I have to say that everything he said in his speech really struck a chord with me. It was surprising and refreshing to hear a person who is not a homeschool author speak so openly about the damage that schools are doing to our children.

And he warned us of recreating at home the school atmosphere that does this damage. The four main points on this topic, which he calls "Dysteachia" (from his handouts) are:

  • testing and grading,

  • talk and tedium,

  • textbooks and worksheets,

  • and tracking and labeling
These are things the school do to excess, but which homeschool parents should be aware of and try not to repeat.
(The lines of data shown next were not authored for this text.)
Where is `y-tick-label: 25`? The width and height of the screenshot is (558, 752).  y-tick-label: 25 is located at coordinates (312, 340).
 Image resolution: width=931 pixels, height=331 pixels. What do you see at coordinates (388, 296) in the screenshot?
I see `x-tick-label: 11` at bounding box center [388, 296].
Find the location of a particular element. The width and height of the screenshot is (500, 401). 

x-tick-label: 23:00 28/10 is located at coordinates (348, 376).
He made the distinction between testing and assessing. Testing is harmful, while assessing what your child knows or needs to learn is not, when it's done just in day-to-day interactions. Labeling, such as saying your child is ADD or learning disabled, will follow your child around, and affect how others interact with him.

I loved his discussion of "Media-ocrity:"
  • mind-numbing violence,

  • trivial content,

  • insipid language,

  • and stereotypical images
The last part of his talk was on how to create a genial climate for your children:
  • freedom to choose,

  • open-ended exploration,

  • freedom from judgement,

  • honoring every child's experience,

  • and believing in every child's genius
If you have the opportunity to hear Dr Armstrong speak, I would really encourage you to do so, whether you homeschool or not.
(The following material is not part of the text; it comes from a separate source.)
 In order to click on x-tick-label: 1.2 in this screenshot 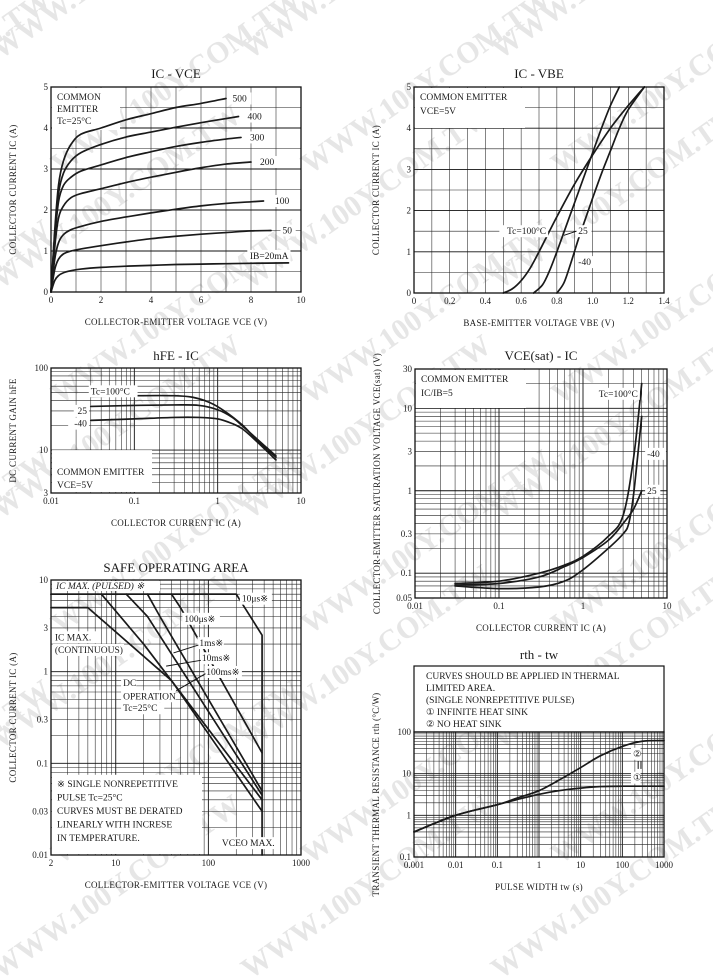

Friday night there was a talent show at the hotel. There was a great variety of performers, and it was fun and encouraging to watch all the kids get up in front of an unfamiliar audience and do their best. Emily decided to play a song on the recorder. There was Irish dancing, Hawaiian hula dancing, improv on the keyboard, a comedy sketch, violin, and more.


I felt like Saturday was a total whirlwind of activity. I started out at registration, then headed to the second session talk (Dr Armstrong), then lunch and sprinting over to the Support Group Council Meeting that Jeanne Faulconer led (support for support group leaders!).
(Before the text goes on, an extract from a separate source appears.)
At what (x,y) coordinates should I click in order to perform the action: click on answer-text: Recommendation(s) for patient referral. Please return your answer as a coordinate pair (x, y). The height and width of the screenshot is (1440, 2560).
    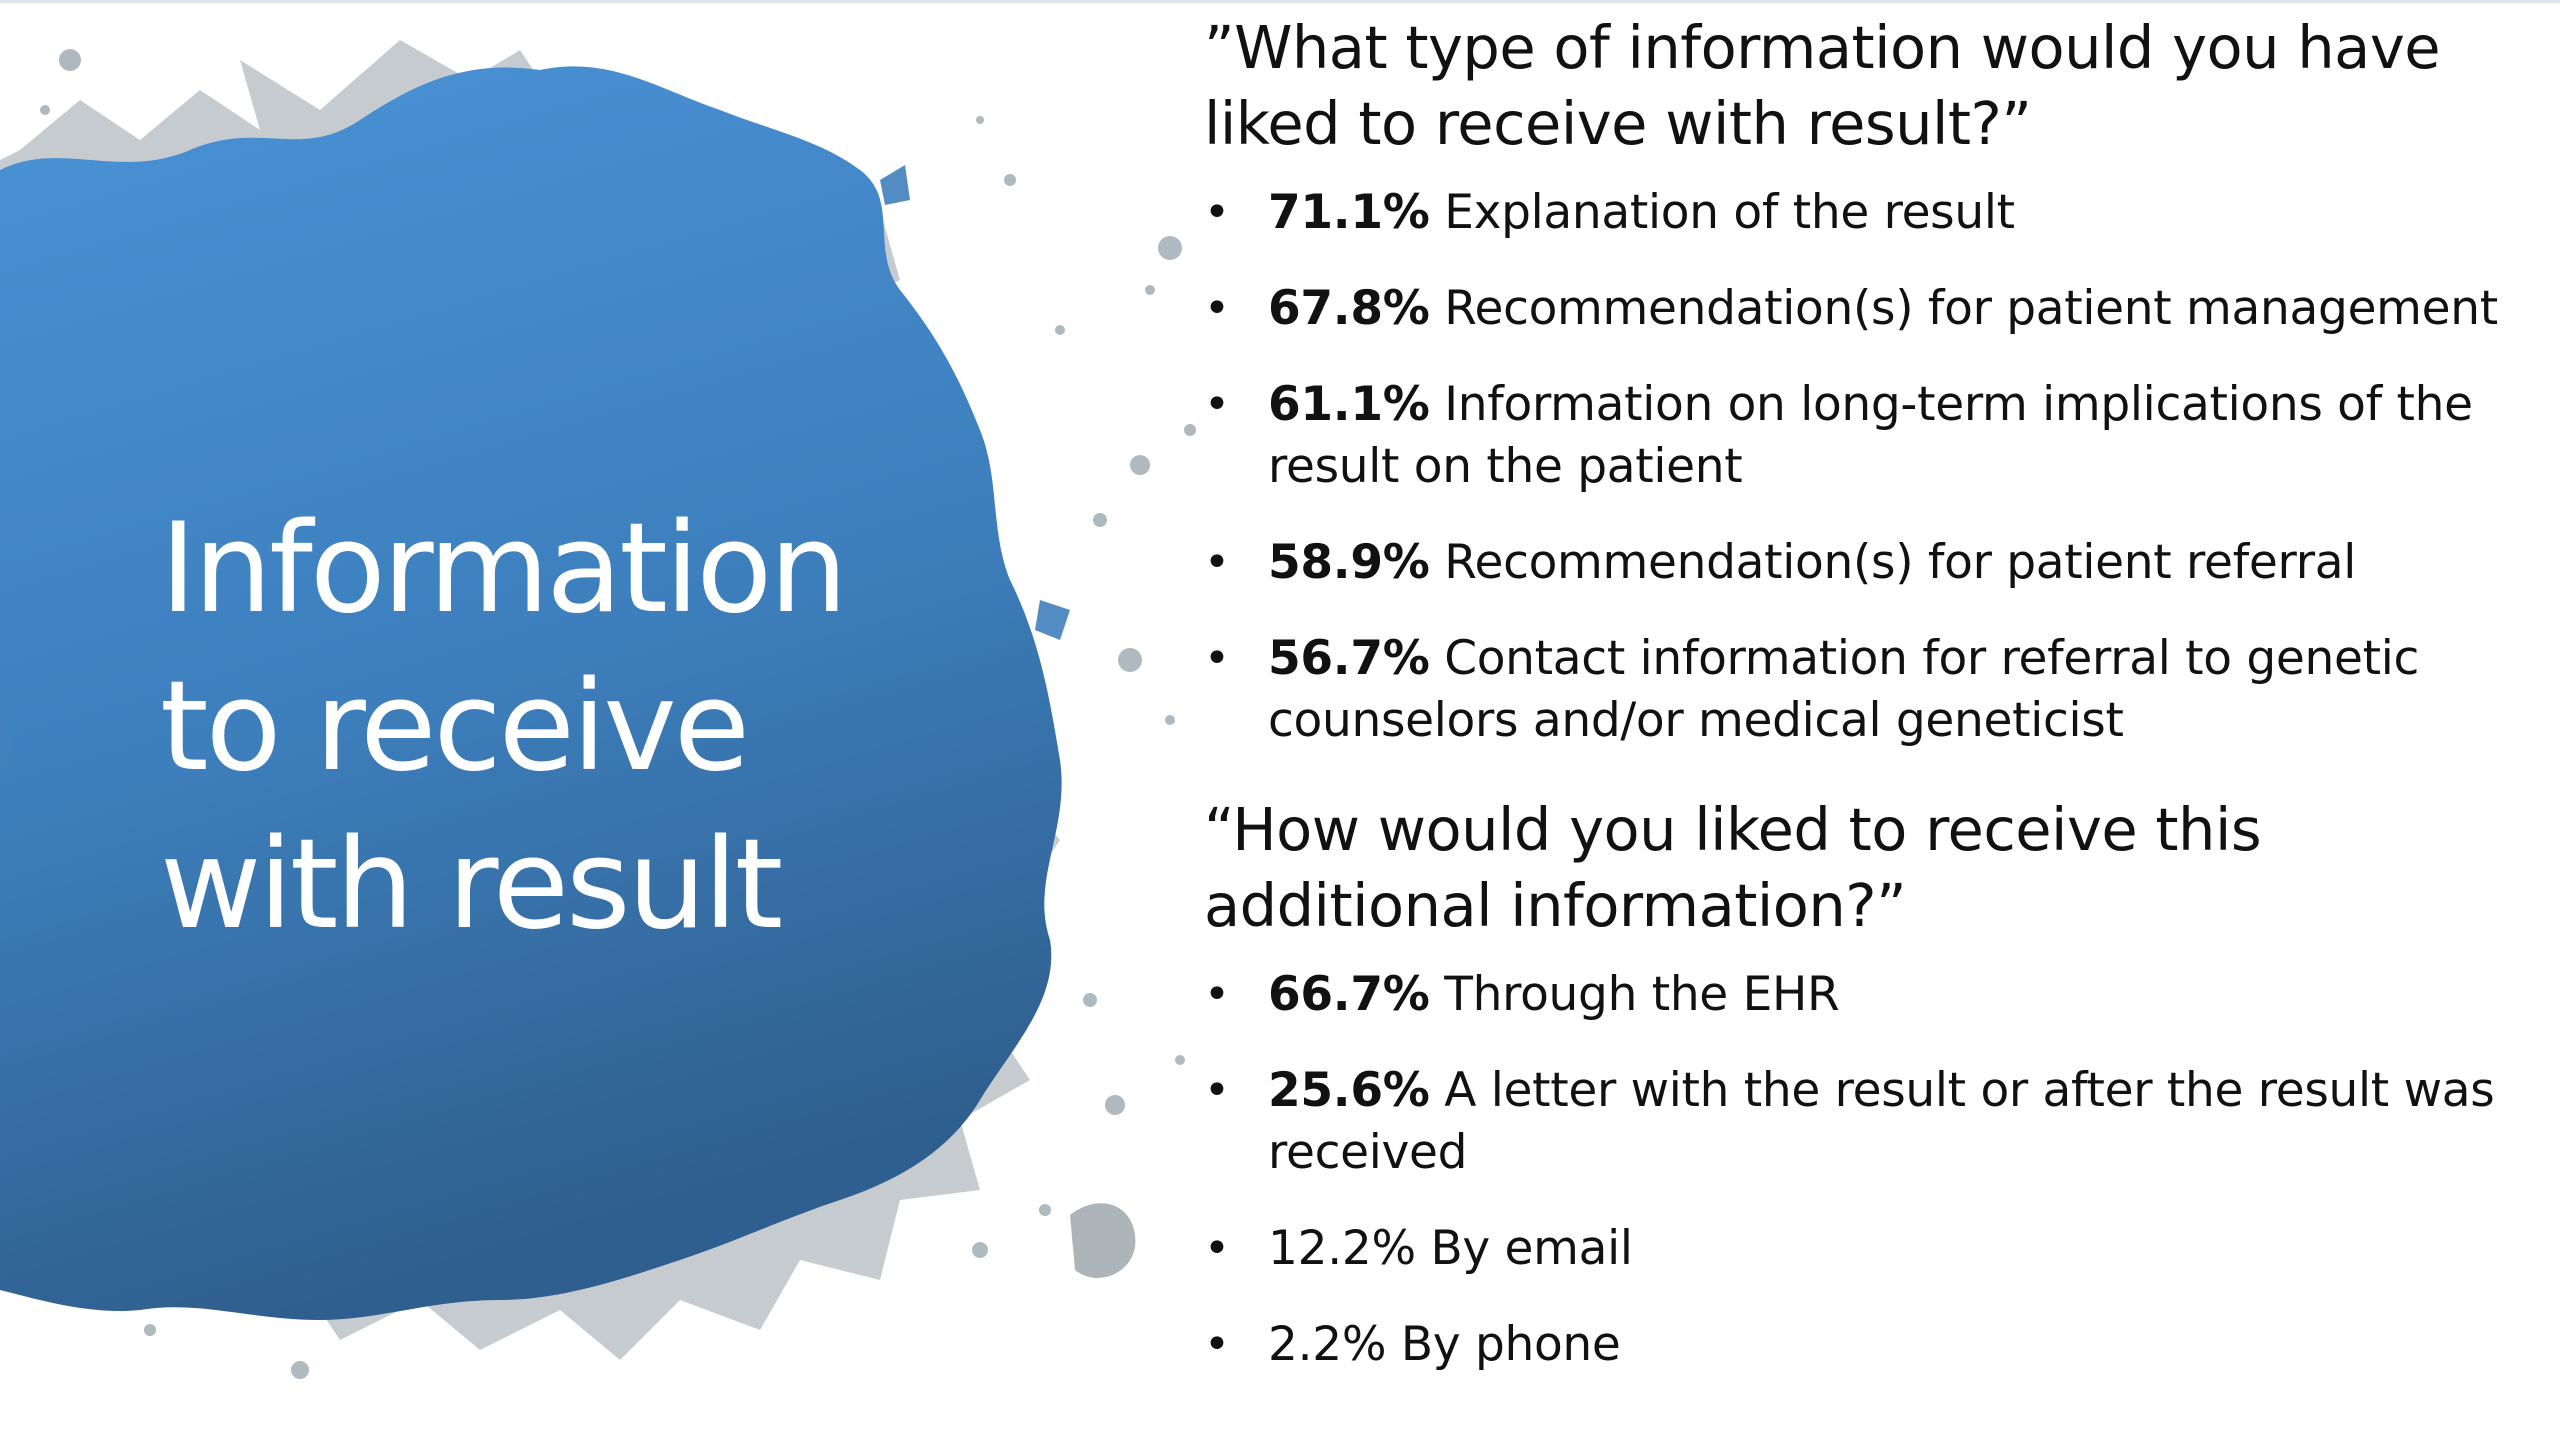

I went back to Eddie and the kids. Eddie was a panelist for the "How Father Figures" talk. I took the kids to see the "Trickster Tales--Puppet Show," while he was doing that, and it was fabulous. Then I stayed in that room for the next session, where I was one of the panelists for "Passport to the World: Homeschoolers and International Studies."

During the 45 minute break between that and the final session of the day, I visited as many of the vendors as I could, including the used resource fair. I was a panelist for "Homeschooling Outcomes: But Will They Get Along in the Real World?" Finally, you would think the day was over. But no.

Back to registration to collect the money from walk-ins, sales of Armstrong's books, and the used curriculum sale, plus some treasurer duties to fulfill. Eddie and the kids were ready to go, and kept a close eye on me, lest I start talking to someone and get distracted!

I wish I had had more time to talk to friends who came to the conference, and to talk to the other speakers and key leaders of the conference. The planning took months of effort from a lot of volunteers, but the 2 days went way too quickly for me.